A startup founded by four former SpaceX engineers just became one of the rarest creatures in the defense industry: a venture-backed company valued at $1 billion whose core product is designed, according to the company, to fly faster than any existing missile can chase it.
Hermeus, headquartered in Atlanta, announced in May 2026 that it closed a $350 million funding round at a $1 billion valuation to accelerate development of what the company calls the fastest unmanned aircraft ever built for the American warfighter. The raise lands at a moment when the Pentagon is racing to field hypersonic platforms capable of outpacing advanced air-defense systems deployed by China and Russia, and it vaults Hermeus into a small club of defense-tech unicorns competing for that mission.
From SpaceX alumni to hypersonic ambitions
Hermeus was founded in 2018 by AJ Piplica, Skyler Shuford, Glenn Case, and Mike Smayda. The founders came out of SpaceX and Generation Orbit, bringing experience in propulsion, rapid prototyping, and the move-fast culture that traditional defense primes are often criticized for lacking. The company’s central technical bet is a turbine-based combined-cycle engine called Chimera, which is designed to operate as a conventional turbine at lower speeds and transition into a ramjet at hypersonic velocities. Hermeus has publicly demonstrated Chimera in ground-test environments, a milestone that moved the concept beyond paper studies and into hardware.
The $350 million round follows earlier funding that included a reported Series B of roughly $100 million. The company has not disclosed the investors behind the latest raise, leaving open the question of whether the capital reflects deep defense-sector conviction, broader venture enthusiasm for military technology, or some combination of both.
What the government’s own records show
Beyond private capital, Hermeus holds a documented foothold in formal U.S. Air Force research channels. The company’s SBIR portfolio on the government’s own database lists specific efforts including the Darkhorse concept evaluation and CONOP (concept of operations) feasibility work, both tied to Department of Defense and Air Force engagement.
These entries matter for two reasons. SBIR and STTR awards follow a competitive selection process managed by federal agencies, so their presence confirms that Hermeus has cleared initial technical review gates set by the Air Force. And the nature of the work listed goes beyond engine research. A CONOP feasibility study assesses whether a proposed system can actually be operated in real military scenarios, covering logistics, mission profiles, maintenance demands, and survivability. The Darkhorse name signals a distinct aircraft concept under evaluation, not simply a lab experiment.

☆ ☆ ☆ ☆ ☆

▸ **Problem to solve**
Can you reproduce the Hermeus article word for word from "From SpaceX alumni" to "and into hardware."?

☆ ☆ ☆ ☆ ☆

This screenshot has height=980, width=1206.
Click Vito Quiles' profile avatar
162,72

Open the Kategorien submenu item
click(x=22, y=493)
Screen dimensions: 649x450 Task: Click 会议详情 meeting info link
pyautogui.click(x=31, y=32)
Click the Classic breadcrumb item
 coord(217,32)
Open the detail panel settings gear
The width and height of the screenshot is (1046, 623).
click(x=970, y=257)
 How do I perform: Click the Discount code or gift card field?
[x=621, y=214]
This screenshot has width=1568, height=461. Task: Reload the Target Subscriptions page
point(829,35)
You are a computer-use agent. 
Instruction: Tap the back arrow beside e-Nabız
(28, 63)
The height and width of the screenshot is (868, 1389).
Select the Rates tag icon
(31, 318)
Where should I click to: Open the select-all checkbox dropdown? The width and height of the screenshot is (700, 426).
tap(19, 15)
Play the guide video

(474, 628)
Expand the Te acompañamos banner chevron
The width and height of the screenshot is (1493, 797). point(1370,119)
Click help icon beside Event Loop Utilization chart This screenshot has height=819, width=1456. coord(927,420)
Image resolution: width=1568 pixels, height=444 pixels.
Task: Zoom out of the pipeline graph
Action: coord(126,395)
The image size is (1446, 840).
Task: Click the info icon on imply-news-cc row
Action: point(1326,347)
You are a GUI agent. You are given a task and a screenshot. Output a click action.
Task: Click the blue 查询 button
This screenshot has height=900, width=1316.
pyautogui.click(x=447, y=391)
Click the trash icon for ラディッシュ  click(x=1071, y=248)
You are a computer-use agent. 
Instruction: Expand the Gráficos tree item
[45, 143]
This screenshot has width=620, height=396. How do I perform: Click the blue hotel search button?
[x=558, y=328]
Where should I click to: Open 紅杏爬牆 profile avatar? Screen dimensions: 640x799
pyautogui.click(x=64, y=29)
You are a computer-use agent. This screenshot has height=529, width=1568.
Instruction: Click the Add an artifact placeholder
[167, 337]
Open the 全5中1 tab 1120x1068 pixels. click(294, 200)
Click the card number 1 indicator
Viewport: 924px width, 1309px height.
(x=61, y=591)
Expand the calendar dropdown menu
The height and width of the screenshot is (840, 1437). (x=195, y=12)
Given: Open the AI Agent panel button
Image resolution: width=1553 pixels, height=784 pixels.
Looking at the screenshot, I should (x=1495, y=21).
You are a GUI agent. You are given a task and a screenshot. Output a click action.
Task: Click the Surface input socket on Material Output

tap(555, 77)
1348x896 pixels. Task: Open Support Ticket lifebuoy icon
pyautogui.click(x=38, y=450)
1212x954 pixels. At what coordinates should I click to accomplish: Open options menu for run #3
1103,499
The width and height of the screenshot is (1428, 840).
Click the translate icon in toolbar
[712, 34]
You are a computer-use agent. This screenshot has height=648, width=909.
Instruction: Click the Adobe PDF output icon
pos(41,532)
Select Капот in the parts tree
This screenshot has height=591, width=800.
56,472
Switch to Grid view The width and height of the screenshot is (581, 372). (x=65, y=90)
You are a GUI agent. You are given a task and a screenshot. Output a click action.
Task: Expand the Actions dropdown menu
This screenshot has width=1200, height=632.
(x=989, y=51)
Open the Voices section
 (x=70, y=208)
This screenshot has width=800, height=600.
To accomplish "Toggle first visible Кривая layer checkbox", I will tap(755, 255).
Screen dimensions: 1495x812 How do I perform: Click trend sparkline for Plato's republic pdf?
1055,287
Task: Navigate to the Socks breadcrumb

☆ ☆ ☆ ☆ ☆

▸ **Exercise solution**
From SpaceX alumni to hypersonic ambitions
Hermeus was founded in 2018 by AJ Piplica, Skyler Shuford, Glenn Case, and Mike Smayda. The founders came out of SpaceX and Generation Orbit, bringing experience in propulsion, rapid prototyping, and the move-fast culture that traditional defense primes are often criticized for lacking. The company’s central technical bet is a turbine-based combined-cycle engine called Chimera, which is designed to operate as a conventional turbine at lower speeds and transition into a ramjet at hypersonic velocities. Hermeus has publicly demonstrated Chimera in ground-test environments, a milestone that moved the concept beyond paper studies and into hardware.